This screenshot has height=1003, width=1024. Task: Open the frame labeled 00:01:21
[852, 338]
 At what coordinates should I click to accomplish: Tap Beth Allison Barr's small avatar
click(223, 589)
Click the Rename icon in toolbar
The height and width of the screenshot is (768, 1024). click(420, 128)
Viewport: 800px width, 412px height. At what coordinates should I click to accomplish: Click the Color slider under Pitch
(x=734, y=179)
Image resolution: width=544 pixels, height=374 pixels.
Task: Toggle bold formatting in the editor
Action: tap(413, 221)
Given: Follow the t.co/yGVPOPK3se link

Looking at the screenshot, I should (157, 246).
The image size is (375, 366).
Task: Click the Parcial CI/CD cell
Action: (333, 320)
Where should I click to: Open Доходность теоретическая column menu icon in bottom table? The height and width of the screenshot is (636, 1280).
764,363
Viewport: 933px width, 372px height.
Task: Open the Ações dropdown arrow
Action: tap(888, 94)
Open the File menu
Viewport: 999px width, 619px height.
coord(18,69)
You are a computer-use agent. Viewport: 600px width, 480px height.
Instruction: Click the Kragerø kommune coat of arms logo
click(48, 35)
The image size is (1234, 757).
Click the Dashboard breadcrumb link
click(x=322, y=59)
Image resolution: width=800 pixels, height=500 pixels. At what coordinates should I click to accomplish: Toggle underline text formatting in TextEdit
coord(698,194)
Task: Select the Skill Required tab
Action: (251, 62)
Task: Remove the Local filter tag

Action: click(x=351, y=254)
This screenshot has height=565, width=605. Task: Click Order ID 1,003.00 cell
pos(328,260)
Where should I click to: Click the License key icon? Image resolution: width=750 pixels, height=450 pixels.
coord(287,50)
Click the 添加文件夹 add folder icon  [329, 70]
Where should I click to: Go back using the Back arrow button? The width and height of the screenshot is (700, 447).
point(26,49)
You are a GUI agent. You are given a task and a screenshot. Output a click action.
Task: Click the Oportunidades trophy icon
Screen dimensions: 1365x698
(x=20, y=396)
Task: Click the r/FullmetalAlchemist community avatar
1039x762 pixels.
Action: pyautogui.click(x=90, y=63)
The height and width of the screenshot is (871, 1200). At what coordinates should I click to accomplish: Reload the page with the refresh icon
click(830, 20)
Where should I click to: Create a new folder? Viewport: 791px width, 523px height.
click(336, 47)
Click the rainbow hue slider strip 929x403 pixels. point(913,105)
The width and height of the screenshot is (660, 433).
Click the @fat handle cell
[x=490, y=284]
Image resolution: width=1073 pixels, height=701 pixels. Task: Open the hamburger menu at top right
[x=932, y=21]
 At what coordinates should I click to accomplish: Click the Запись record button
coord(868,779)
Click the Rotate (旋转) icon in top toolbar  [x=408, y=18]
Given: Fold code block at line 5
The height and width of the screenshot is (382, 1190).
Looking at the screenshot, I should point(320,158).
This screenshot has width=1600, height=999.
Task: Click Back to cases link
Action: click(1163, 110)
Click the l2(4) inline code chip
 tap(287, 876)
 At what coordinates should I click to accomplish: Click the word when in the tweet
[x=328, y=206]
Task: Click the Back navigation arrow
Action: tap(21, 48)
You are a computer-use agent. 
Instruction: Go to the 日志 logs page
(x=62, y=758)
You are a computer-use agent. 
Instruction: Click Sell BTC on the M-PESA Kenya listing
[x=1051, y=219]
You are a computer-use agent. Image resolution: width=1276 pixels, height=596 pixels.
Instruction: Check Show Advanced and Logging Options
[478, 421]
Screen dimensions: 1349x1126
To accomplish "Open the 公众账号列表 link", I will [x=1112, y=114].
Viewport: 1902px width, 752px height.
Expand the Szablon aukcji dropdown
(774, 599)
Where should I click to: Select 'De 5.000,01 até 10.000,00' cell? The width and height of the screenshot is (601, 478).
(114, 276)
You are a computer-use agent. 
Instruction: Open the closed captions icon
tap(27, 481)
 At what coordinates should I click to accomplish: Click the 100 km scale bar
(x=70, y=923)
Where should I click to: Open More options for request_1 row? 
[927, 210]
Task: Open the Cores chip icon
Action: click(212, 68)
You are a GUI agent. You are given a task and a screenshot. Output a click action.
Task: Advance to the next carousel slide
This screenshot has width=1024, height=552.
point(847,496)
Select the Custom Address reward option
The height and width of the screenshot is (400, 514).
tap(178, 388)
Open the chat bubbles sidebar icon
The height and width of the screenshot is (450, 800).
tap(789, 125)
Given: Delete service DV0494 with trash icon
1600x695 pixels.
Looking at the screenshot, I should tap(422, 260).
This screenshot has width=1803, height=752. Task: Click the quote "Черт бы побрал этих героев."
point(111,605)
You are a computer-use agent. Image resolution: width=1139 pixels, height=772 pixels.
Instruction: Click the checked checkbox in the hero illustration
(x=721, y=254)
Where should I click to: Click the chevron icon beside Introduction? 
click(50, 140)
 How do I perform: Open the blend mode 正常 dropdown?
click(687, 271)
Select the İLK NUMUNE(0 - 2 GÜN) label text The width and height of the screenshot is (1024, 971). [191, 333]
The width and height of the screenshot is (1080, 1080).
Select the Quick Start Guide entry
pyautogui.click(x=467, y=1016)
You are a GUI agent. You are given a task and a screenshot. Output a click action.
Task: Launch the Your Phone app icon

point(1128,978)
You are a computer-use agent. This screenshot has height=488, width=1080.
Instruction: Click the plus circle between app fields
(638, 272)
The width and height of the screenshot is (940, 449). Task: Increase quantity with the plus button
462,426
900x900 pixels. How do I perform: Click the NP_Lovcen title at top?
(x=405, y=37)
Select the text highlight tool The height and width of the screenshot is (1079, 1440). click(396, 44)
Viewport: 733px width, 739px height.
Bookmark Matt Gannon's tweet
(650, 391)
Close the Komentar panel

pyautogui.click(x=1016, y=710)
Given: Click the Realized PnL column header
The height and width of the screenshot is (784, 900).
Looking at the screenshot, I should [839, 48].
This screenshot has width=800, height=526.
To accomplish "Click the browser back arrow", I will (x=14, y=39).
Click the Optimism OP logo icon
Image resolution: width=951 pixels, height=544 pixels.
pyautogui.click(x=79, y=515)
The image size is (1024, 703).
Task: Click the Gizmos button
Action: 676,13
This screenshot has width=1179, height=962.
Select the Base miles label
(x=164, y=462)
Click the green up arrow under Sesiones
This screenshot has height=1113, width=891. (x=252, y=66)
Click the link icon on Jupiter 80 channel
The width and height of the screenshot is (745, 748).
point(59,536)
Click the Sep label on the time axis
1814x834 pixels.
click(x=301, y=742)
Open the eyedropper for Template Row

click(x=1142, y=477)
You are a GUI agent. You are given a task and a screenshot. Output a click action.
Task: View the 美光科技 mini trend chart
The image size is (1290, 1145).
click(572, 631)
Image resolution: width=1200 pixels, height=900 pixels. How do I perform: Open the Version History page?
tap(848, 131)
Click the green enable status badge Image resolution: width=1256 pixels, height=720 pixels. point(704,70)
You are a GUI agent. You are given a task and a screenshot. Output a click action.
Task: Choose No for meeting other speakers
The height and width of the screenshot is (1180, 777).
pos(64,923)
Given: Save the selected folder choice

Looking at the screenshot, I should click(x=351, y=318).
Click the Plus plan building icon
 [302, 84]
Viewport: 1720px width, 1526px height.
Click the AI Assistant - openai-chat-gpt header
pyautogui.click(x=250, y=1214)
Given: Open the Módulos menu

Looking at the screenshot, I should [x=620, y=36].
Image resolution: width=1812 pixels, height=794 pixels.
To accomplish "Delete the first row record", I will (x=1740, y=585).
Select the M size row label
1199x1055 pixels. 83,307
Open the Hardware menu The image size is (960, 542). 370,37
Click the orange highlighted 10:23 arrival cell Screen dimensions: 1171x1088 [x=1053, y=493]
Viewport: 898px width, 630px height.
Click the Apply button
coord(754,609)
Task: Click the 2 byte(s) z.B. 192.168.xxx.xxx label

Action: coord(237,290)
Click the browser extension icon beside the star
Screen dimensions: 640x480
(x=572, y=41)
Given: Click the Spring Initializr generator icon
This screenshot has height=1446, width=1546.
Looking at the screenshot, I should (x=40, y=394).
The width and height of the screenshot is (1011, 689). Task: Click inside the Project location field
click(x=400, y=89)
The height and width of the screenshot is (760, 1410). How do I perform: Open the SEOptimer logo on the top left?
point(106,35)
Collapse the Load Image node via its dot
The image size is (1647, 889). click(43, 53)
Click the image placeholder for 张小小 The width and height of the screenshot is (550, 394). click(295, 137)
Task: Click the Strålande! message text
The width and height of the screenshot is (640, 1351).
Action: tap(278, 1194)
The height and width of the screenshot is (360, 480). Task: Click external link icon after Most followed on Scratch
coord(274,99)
________
:: What needs to be done ::
In the listing above, find the line holding "Task: Click the 2" and the line holding "Task: Click the Strålande! message text", then output those two lines and every line between them exactly.

:: Reply ::
Task: Click the 2 byte(s) z.B. 192.168.xxx.xxx label

Action: coord(237,290)
Click the browser extension icon beside the star
Screen dimensions: 640x480
(x=572, y=41)
Given: Click the Spring Initializr generator icon
This screenshot has height=1446, width=1546.
Looking at the screenshot, I should (x=40, y=394).
The width and height of the screenshot is (1011, 689). Task: Click inside the Project location field
click(x=400, y=89)
The height and width of the screenshot is (760, 1410). How do I perform: Open the SEOptimer logo on the top left?
point(106,35)
Collapse the Load Image node via its dot
The image size is (1647, 889). click(43, 53)
Click the image placeholder for 张小小 The width and height of the screenshot is (550, 394). click(295, 137)
Task: Click the Strålande! message text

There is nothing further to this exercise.